** Required action **
Upon reaching the line containing "Image resolution: width=1568", output that line and all remaining lines exactly, through the end of the entries, and output nothing before it.

(Stored data)
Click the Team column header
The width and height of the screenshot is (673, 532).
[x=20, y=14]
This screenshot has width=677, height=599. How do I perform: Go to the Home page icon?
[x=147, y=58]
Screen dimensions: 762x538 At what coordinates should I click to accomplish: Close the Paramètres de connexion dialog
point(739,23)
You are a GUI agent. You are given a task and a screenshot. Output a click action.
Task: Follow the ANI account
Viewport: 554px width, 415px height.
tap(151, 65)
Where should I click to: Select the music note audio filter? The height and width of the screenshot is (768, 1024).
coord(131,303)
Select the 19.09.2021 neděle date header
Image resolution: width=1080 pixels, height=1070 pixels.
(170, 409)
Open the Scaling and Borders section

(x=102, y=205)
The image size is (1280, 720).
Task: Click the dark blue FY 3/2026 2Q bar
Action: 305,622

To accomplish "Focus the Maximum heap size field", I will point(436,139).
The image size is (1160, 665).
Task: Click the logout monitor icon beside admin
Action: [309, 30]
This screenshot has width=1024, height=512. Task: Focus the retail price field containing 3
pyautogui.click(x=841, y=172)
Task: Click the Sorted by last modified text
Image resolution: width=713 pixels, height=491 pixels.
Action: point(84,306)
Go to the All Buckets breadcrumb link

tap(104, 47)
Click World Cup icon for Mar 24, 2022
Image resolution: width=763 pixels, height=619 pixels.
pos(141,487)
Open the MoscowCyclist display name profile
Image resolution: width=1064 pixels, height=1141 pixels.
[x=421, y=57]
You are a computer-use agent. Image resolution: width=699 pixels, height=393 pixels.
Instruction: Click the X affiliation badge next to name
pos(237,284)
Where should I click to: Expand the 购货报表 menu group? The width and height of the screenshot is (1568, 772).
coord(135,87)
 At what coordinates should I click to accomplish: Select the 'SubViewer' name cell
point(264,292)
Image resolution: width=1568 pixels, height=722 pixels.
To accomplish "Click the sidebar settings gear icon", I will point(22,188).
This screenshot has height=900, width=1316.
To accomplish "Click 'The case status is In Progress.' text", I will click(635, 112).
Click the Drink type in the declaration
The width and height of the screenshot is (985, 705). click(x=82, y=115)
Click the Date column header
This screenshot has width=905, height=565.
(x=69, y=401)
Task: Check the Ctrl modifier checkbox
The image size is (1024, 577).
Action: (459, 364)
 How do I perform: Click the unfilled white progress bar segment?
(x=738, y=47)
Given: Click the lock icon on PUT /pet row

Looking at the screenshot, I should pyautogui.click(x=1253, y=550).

** Your response **
Image resolution: width=1568 pixels, height=722 pixels.
To accomplish "Click the sidebar settings gear icon", I will point(22,188).
This screenshot has height=900, width=1316.
To accomplish "Click 'The case status is In Progress.' text", I will click(635, 112).
Click the Drink type in the declaration
The width and height of the screenshot is (985, 705). click(x=82, y=115)
Click the Date column header
This screenshot has width=905, height=565.
(x=69, y=401)
Task: Check the Ctrl modifier checkbox
The image size is (1024, 577).
Action: (459, 364)
 How do I perform: Click the unfilled white progress bar segment?
(x=738, y=47)
Given: Click the lock icon on PUT /pet row

Looking at the screenshot, I should pyautogui.click(x=1253, y=550).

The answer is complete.